Partiamo dal giuramento dell’affiliato.
L’affiliato è chiamato a giurare nel nome di nostro Signore Gesù Cristo, a bruciare l’immagine sacra (il più delle volte San Michele Arcangelo) e compie atti di devozione alla Madonna e al Santo patrono del proprio paese.
È compito delle ‘foglie’ anche quello di divulgare un’immagine di sacralità dell’organizzazione che non viene mai citata, ma la cui simbologia si può riscontrare nei messaggi diffusi.
Con l’avvento di internet e i social network, si assiste sempre più spesso alla pubblicazione di post apparentemente innocui, che in realtà talvolta celano il messaggio che le ‘ndrine vogliono diffondere.

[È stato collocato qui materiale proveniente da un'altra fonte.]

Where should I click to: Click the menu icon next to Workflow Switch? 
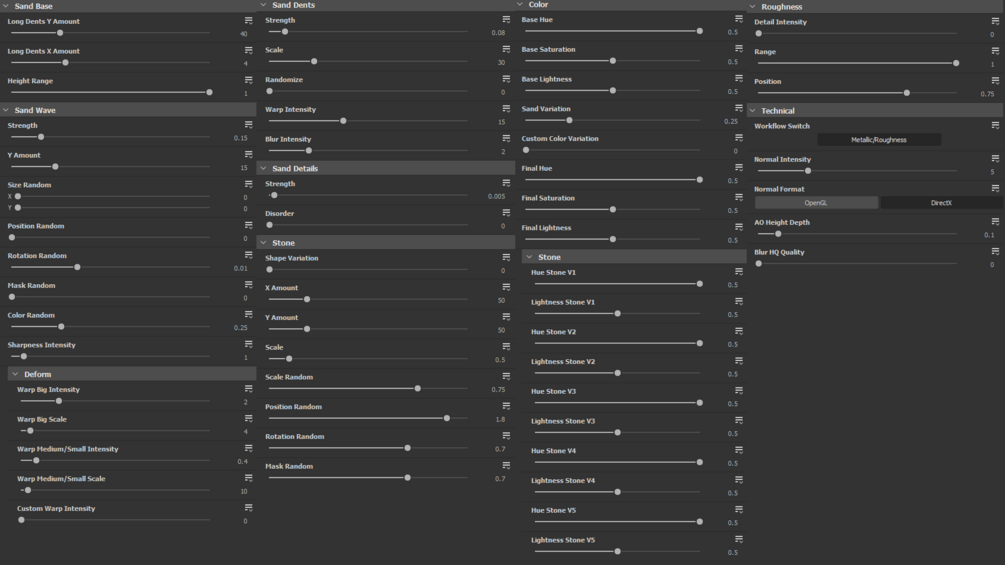[995, 126]
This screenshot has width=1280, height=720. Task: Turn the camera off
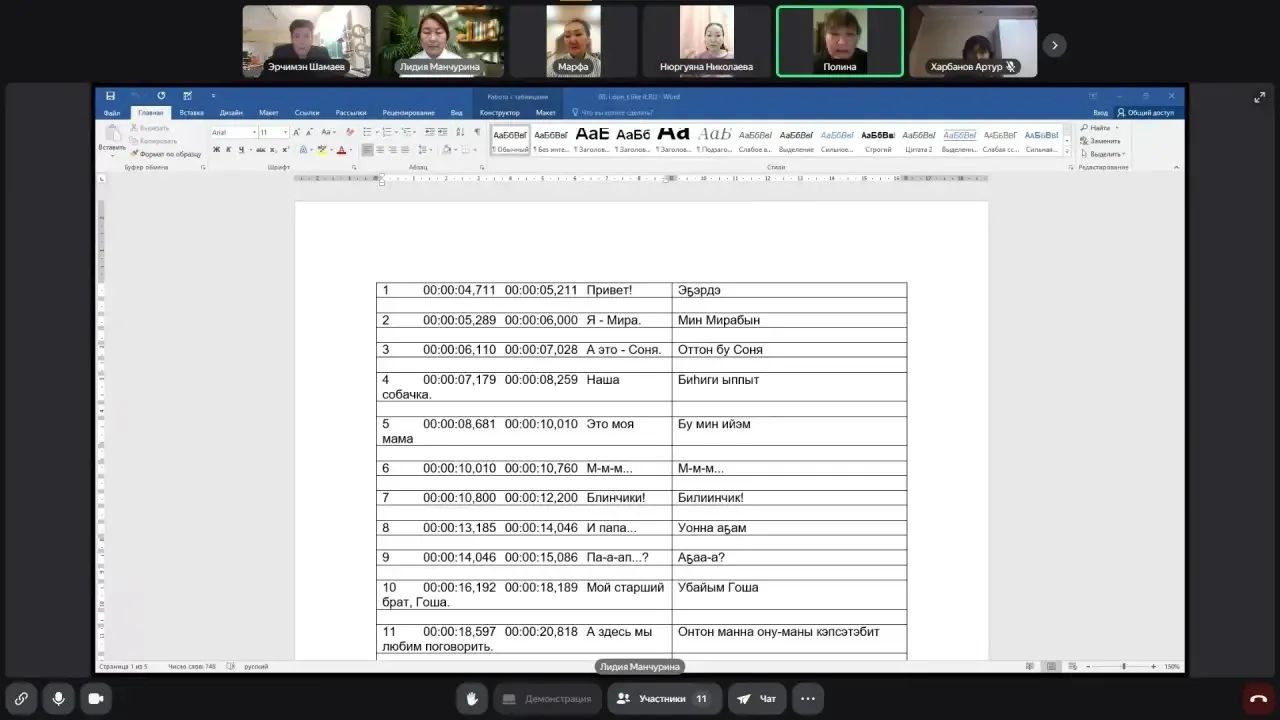[96, 699]
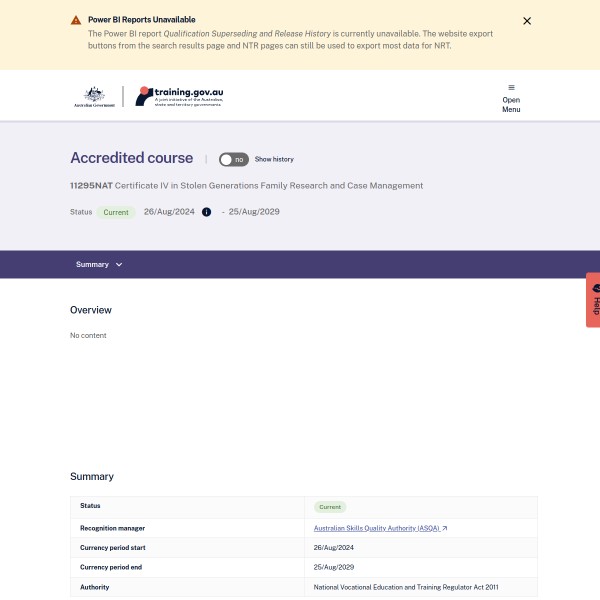Click the external link arrow after ASQA
Screen dimensions: 600x600
445,528
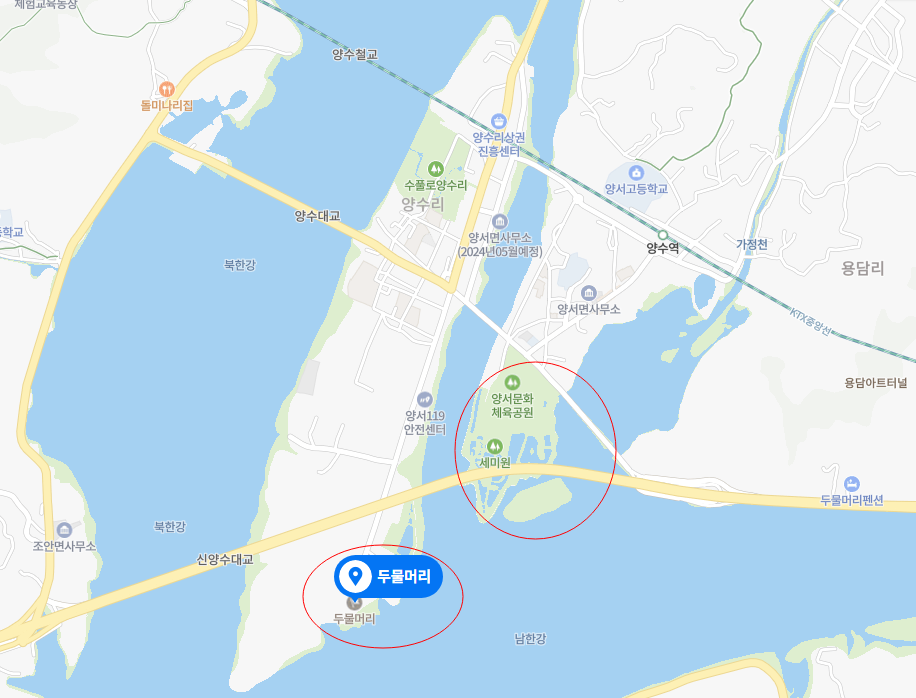Image resolution: width=916 pixels, height=698 pixels.
Task: Click the 신양수대교 bridge label
Action: click(x=225, y=560)
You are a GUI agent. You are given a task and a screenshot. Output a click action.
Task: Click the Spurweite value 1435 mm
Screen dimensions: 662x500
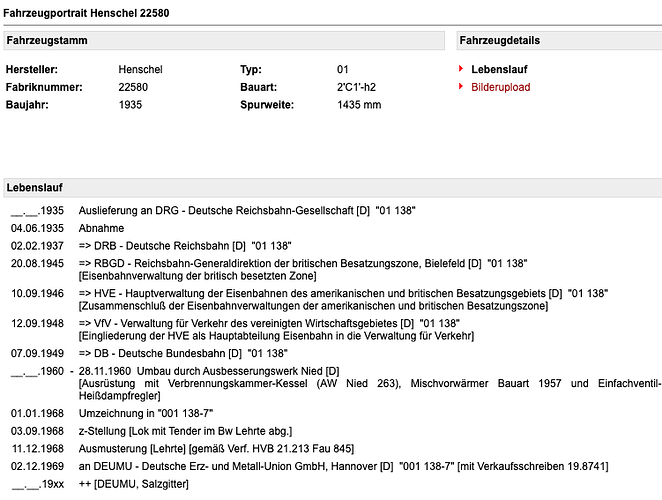359,105
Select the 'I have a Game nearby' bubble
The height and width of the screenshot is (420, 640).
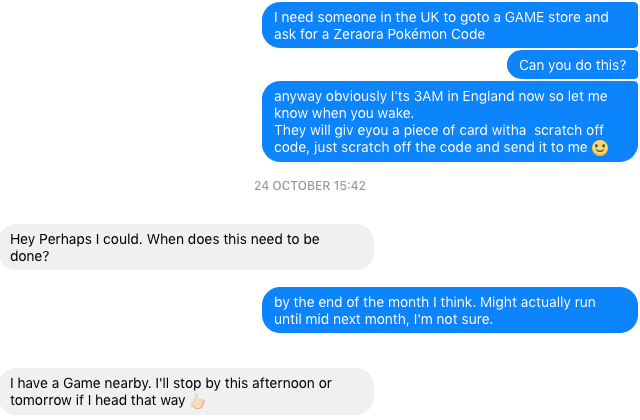pos(186,392)
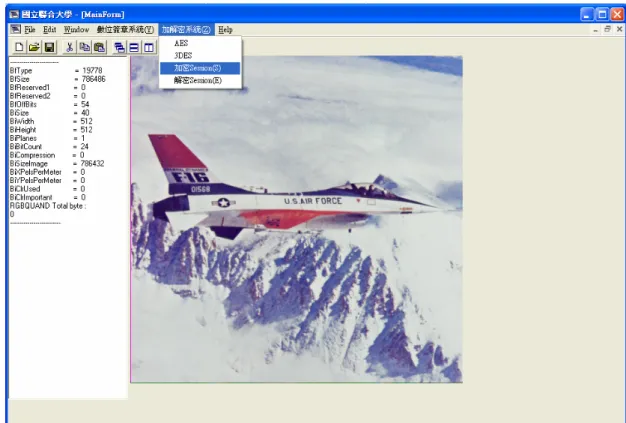
Task: Tile windows horizontally using toolbar icon
Action: coord(134,47)
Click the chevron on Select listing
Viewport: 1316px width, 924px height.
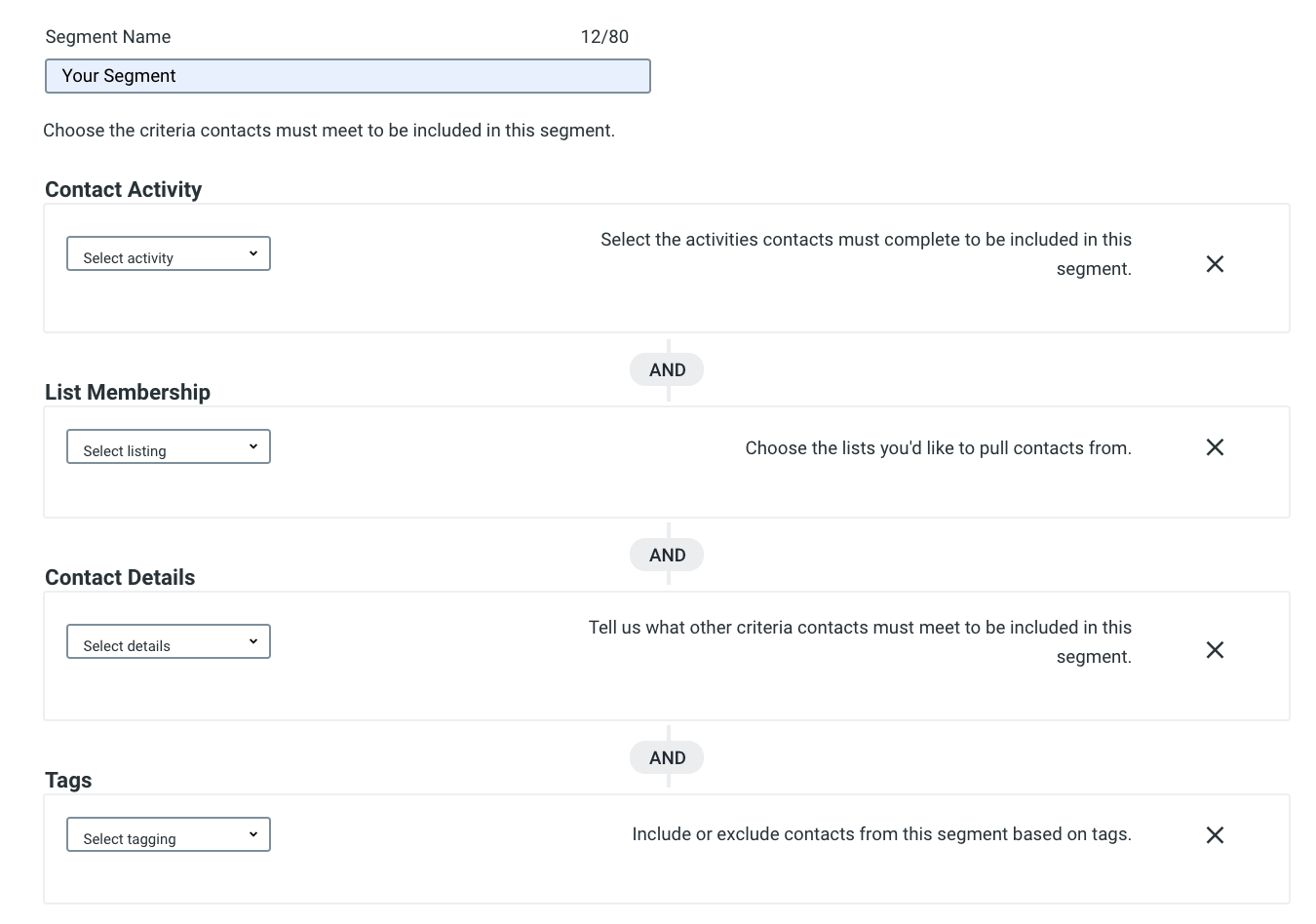point(252,445)
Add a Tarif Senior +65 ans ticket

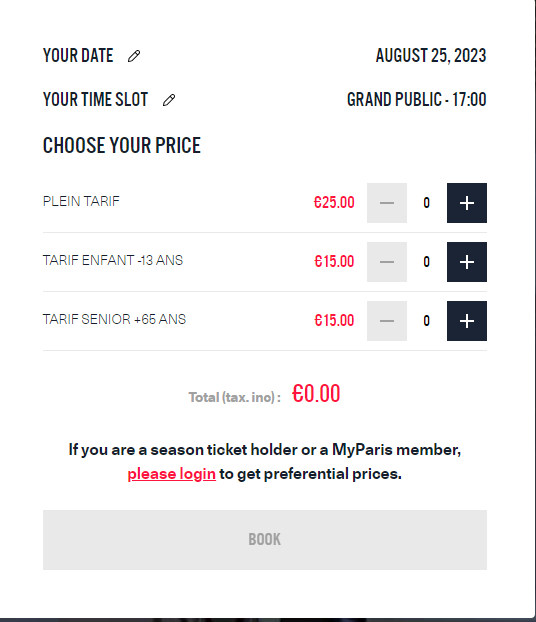467,321
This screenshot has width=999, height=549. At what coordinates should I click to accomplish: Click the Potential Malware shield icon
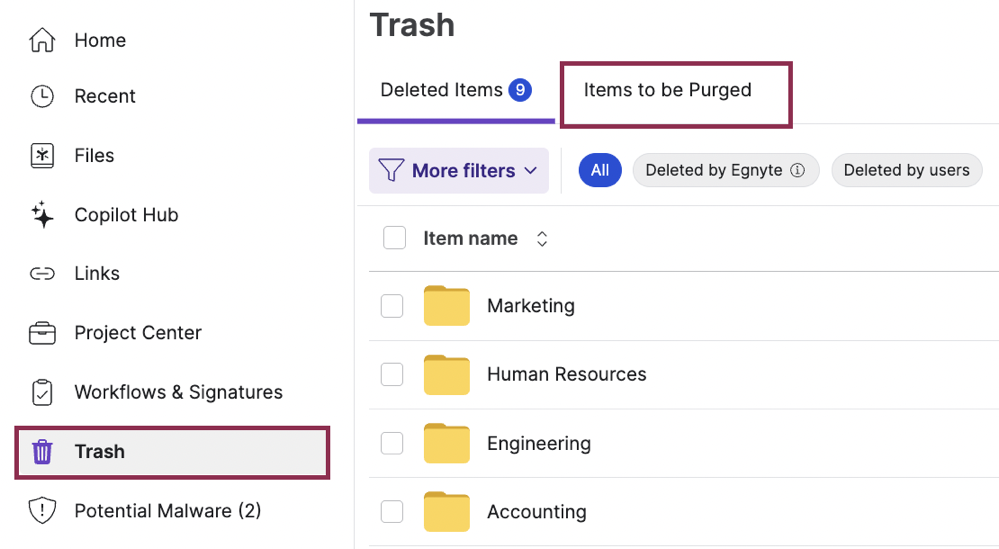(42, 511)
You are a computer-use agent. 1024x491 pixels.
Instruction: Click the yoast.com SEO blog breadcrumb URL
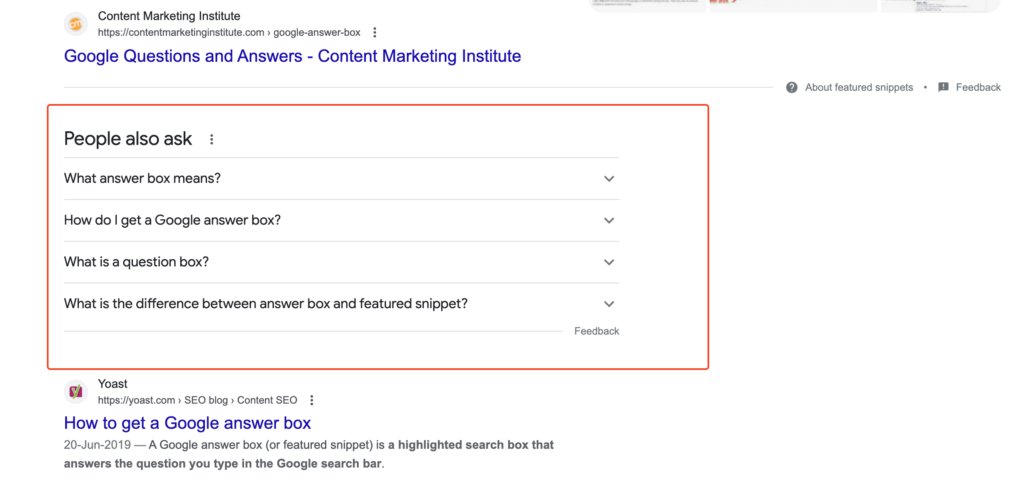197,401
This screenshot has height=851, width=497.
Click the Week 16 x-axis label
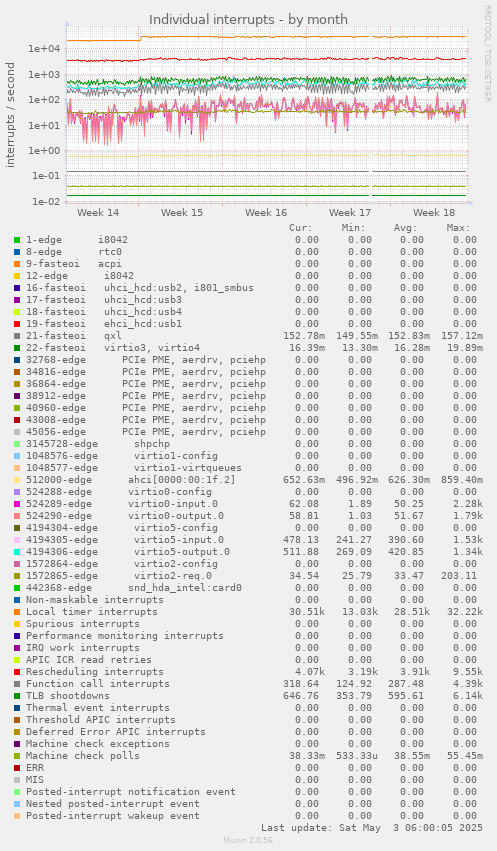point(266,213)
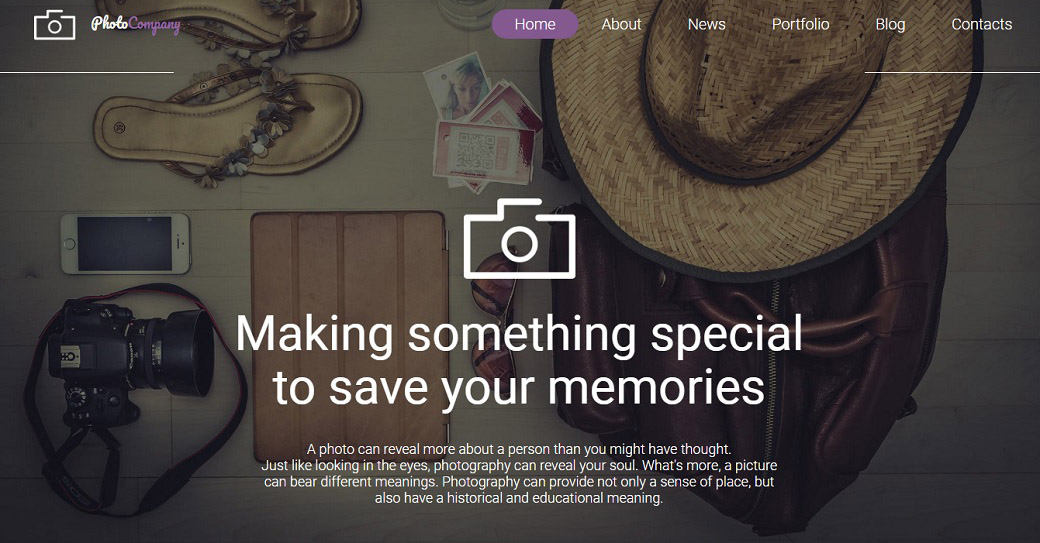Open the Contacts navigation item
The width and height of the screenshot is (1040, 543).
[982, 25]
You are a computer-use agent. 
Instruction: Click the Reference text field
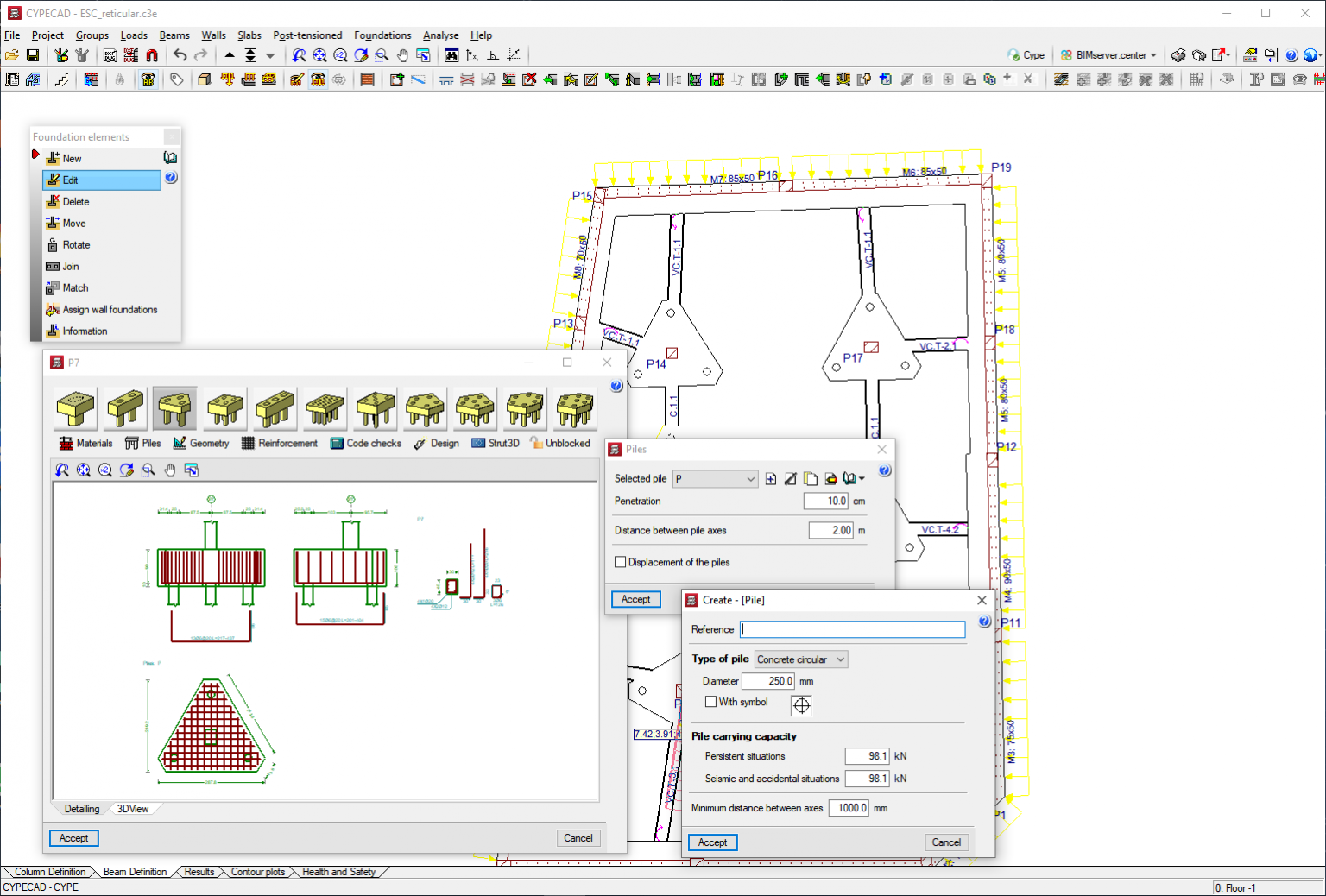click(x=852, y=629)
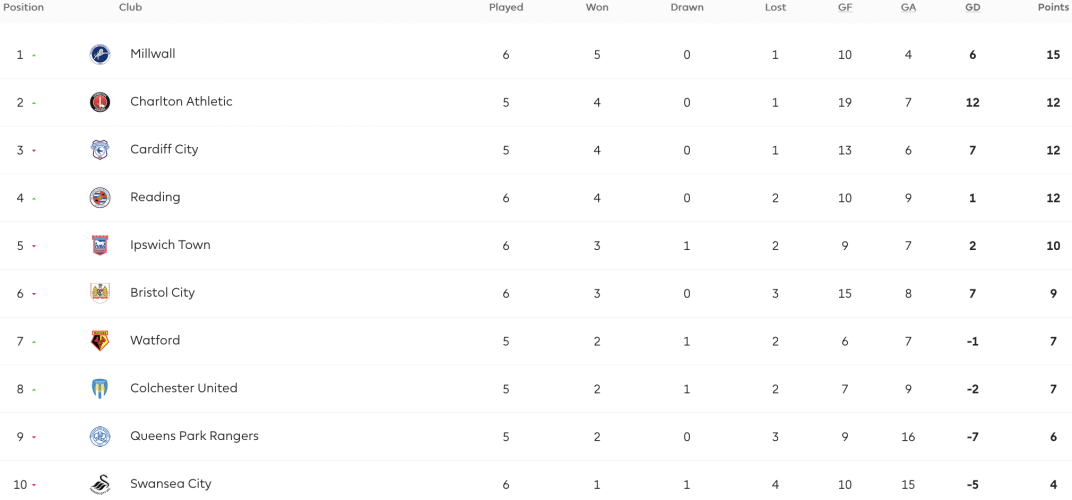Click green up arrow beside position 1
The height and width of the screenshot is (500, 1072).
click(x=34, y=55)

Ecco dunque che durante determinati periodi che coincidono con i momenti di affiliazione o di consegna di nuove doti (gradi), aumentano i messaggi di ringraziamento o le richieste di protezione a Gesù, alla Madonna o altri Santi.
Segnali talvolta di difficile lettura, specie allorquando coincidono con festività religiose, come nel caso di un Santo patrono del luogo, o il 25 dicembre, data di nascita e santizzazione del primo Santista (come da giuramento).
Meno difficile dovrebbe invece apparire l’invocazione ad alcune Madonne e Santi i cui luoghi di culto si trovano in altre regioni o Stati.
Un ruolo ancor più particolare rispetto la ‘foglia’, è quello della Sorella D’Omertà.
Donne che pur non avendo prestato giuramento di fedeltà alla ‘Ndrangheta, hanno il dovere di essere fedele al proprio uomo a prescindere che sia uomo d’onore o che per rapporto famigliare o altro sia ‘vicino’ a una ‘ndrina.
La Sorella D’Omertà, riconosciuta come tale, ha il compito di veicolare messaggi, mantenere contatti e – in taluni casi – assistere i latitanti.
È compito dunque di queste donne mantenere uniti soggetti che fanno parte di una locale, se non della stessa ‘ndrina, o di altre con le quali è necessario stabilire e mantenere rapporti.
Questo avviene anche sui social, grazie alla facilità con cui si possono avere contatti privati, ma anche tramite la diffusione di post apparentemente innocui (come i passi di un Vangelo) ma che in realtà contengono messaggi criptati leggibili ad altri ‘ndranghetisti.
Talvolta è sufficiente guardare nell’ambito delle amicizie di un utente, per accorgersi di come la maggior parte delle sue ‘amicizie’ virtuali condivida e rimandi gli stessi messaggi, siano essi allegorici o meno, mostrando una devozione non comune neppure per il popolo di credenti osservanti.
Paradossalmente, accade che utenti ‘dispensatori’ di cristianesimo e legalità siano palesemente in contatto con soggetti i cui nomi sono legati a famiglie vicine alle ‘ndrine, quando non addirittura soggetti già attinti da pregiudizio che mostrano segni (ciondoli o altro) di appartenenza o simpatia per organizzazioni malavitose anche di altri Paesi, come nel caso della mafia albanese.
Una criminalità che oggi costituisce l’espressione più pericolosa nello scenario delle criminalità straniere presenti in Italia, rappresentando spesso i terminali e i gestori locali di traffici organizzati su scala internazionale di armi, stupefacenti ed esseri umani, nonché dedita al riciclaggio allo sfruttamento della prostituzione, al contrabbando e ai sequestri di persona.
Purtroppo, quello utilizzato da ‘foglie’ e Sorelle D’Omertà, è un linguaggio di difficile comprensione anche per chi chiamato a contrastare il fenomeno mafioso.
Soltanto un’attenta analisi dei messaggi, e l’ambito delle amicizie alle quali sono rivolti, possono aiutare a comprendere la funzione di ‘foglie’ e Sorelle D’Omertà, la cui opera in favore all’organizzazione criminale sfugge talvolta anche ai più attenti investigatori.